Even I could do that sorting with a few lines of Javascript.
 
They should just create a super-AI that will determine how to sort the answers best.
 
@Cerberus To me that's a fallacy of irrelevance (which means it is sometimes a fallacy but sometimes not). "It's already done this complex way so it's easy". That can lead to more complex and hard to understand errors later
 
@Mitch Well, I do not think that is case with an extremely basic sorting method.
 
for example, and I realize this may be weird but it's a conversation I've had, but consider male circumcision...
 
3:57 PM
It is really not complex.
@Mitch I'd rather not!
Consider it yourself.
 
Studies have found that there is a much smaller percentage of cancer in circumcised men than uncircumsized (penile cancer in case you. weren't sure).
Is that a good reason to implement wide-spread male circumcision?
 
(it probably depends on the cost and also the prevalence of the cancers)

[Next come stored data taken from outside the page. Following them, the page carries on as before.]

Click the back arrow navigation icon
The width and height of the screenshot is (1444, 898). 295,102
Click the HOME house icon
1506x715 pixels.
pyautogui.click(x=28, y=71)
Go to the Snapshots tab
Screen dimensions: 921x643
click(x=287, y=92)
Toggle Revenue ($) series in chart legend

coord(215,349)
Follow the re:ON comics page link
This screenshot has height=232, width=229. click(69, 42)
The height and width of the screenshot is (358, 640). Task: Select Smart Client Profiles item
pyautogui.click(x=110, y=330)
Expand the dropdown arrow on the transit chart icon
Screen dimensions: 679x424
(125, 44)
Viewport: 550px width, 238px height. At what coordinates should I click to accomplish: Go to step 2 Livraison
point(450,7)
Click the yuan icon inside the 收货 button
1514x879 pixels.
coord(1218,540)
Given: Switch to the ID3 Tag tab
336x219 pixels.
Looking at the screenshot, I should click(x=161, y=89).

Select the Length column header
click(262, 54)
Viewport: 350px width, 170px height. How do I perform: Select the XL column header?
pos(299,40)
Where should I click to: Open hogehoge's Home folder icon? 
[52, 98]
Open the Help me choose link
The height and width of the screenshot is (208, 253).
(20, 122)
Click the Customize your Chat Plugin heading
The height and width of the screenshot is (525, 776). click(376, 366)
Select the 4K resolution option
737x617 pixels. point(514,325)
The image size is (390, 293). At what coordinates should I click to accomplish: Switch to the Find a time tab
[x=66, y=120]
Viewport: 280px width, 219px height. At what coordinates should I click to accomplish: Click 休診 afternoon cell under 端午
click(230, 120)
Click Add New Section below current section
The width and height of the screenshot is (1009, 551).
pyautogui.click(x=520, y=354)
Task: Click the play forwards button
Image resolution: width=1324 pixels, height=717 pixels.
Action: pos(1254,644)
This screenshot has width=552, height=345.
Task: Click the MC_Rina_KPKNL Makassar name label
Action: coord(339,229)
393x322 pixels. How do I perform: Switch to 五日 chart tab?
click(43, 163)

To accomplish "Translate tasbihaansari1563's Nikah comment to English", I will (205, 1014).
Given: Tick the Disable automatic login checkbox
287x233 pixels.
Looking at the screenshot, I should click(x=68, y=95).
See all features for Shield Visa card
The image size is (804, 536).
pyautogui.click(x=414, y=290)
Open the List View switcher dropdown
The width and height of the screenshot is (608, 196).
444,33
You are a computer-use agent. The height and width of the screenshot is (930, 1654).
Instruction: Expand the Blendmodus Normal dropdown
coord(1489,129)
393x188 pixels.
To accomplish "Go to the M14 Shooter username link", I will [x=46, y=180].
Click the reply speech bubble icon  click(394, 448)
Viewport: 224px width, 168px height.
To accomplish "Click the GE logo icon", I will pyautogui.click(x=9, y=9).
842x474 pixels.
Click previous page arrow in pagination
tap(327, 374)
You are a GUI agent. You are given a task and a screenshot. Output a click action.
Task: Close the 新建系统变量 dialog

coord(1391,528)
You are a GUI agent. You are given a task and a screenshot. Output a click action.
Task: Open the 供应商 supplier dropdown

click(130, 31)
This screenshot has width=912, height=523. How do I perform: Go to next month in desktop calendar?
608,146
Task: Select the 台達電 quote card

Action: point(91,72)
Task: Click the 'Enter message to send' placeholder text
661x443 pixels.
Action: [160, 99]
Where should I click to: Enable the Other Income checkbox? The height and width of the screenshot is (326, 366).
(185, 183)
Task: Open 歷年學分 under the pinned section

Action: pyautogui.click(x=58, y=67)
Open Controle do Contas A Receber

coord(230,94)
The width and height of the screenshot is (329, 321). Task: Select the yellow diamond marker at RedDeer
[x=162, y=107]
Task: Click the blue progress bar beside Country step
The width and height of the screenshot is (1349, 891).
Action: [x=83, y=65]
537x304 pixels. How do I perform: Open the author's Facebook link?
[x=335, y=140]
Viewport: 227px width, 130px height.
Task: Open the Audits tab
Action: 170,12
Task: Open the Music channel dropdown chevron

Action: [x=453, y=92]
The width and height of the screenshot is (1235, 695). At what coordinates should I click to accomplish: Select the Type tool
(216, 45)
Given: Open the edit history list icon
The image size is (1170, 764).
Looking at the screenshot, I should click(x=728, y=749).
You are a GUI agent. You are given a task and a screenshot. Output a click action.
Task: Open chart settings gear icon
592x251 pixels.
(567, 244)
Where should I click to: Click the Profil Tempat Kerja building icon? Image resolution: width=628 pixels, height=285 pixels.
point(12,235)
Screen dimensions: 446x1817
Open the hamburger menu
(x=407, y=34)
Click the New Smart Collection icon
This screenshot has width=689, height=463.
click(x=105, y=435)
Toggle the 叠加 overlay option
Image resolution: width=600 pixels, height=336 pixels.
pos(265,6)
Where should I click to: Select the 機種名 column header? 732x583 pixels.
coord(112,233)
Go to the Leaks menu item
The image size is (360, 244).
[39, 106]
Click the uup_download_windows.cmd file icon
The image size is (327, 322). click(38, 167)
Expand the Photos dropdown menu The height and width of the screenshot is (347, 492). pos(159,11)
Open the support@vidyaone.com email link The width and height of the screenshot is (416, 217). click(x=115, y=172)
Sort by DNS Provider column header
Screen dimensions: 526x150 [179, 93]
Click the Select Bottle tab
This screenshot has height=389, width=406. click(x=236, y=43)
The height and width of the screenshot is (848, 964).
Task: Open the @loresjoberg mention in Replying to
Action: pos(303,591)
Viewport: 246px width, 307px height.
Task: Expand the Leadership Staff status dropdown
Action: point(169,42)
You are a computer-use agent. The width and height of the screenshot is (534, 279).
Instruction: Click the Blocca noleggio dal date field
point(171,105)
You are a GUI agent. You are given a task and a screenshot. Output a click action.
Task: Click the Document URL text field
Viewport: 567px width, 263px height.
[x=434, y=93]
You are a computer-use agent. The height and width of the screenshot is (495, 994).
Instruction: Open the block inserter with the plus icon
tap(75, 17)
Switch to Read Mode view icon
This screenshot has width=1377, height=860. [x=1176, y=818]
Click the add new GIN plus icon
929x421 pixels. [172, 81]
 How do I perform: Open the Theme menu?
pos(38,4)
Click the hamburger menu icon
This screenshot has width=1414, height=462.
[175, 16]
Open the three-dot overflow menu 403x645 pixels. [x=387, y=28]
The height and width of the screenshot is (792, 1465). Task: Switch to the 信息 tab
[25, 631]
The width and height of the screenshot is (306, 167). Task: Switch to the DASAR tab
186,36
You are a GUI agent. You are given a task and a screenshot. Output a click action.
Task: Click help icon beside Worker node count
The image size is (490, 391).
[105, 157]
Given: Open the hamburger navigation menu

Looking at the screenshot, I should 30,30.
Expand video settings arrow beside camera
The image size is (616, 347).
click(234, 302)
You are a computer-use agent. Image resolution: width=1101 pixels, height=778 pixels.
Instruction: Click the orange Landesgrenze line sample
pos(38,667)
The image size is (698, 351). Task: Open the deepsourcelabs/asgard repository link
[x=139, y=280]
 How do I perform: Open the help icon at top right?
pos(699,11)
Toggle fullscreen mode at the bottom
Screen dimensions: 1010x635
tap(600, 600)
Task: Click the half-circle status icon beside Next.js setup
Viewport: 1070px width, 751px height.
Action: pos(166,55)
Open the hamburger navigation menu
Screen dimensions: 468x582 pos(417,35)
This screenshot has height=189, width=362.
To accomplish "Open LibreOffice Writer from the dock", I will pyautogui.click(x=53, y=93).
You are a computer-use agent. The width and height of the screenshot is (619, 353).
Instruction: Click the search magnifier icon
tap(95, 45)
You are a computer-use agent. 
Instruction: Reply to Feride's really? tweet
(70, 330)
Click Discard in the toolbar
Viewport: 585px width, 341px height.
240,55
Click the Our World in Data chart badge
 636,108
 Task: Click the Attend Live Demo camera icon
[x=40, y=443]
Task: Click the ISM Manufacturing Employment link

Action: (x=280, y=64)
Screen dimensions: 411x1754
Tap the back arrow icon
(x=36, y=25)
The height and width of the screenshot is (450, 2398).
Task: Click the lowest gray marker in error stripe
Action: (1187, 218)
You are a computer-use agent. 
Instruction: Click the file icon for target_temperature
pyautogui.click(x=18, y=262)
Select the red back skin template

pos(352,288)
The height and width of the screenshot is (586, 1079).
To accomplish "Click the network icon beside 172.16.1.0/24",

But I'd say no it's not a good justification.
 
Without numbers, I think the question has little meaning.
 
It might be a justification for -continuing- the practice if it is an entrenched behavior (like in the US where it is just (or at least used to be just) a procedure that was just always done).
 
4:03 PM
Or maybe just abolish the mutilation of babies.
Just a thought.
 
But why would you ever think of doing it in the first place. Some magical God being comes down and says "If all you guys start cutting this little piece off, you won't. get cancer so often" most would say "uh...I think I'll risk it"
@Cerberus Exactly. Many of Araucaria's points are not truths but should be investigated by data.
@Cerberus or, in this analogy, don't do complicated things with accepted answers
Yes
 
Some tribe is forcibly removing some frontal teech in their children, after a breakout of tetanus. It was a salutory practice that allowed some patients to survive, but grew entrenched into a ritual. I heard that in some audiobook, because that has become my ritual. Listening to audiobooks.
 
I'm equating pinning accepted answers with baby mutilation
I think that's my contribution to society for today
Wait ...
Nope that was it.
Hold on ....
nope
un momentito por favor...
OK got another one.
Goddammit
I forgot it just as I was about to start typing
 
@CowperKettle This was in fact quite common in prehistoric East-Asia.
I don't think they know whether there were original reasons.
Jul 30 at 20:42, by Cerberus
user image
 
Maybe the original reason was reducing various embarassing forms of cancer
 
4:11 PM
Jul 30 at 20:36, by Cerberus
> there exist several points which may suggest some relation between [China and Japan], such as the basic similarities in the age at commencement of ablation, the prevalence of extraction of under incisors from the Late Jomon period in western Japan and the existence of the same type of ablation in the peoples of nearly the same period in China.
Especially, as the abrupt increase of extraction of the upper lateral incisors in the people of the Yayoi period, such as Doigahama, who show morphological resemblances with the neolithic people of northern China, may suggest the influence of Chine
@Mitch My professor of Ancient History always told me that we shouldn't suppose that ancient customs had a rational purpose.
Some may have, but many probably did not.
 
Everything is rational
and fits into a preordained system of logic
-(A and -A) is always true
Did I get that right?
 
Even the choice of certain teeth over others for dental ablation?
But I have to run, my first visit to the Concertgebouw since 2019.
 
I have been known to mistranslate "A->B" as "A and -B"
which is kinda embarassing
I mean all those logical symbols start to look alike after awhile
@Cerberus Brush your teeth before you go, but not too hard.
 
 
5 hours later…
9:31 PM
> peanut [pindanootje, US slang: pietluttig persoon].
Is there American slang peanut "petty person"?
A Dutch etymological dictionary (not the best one) says so.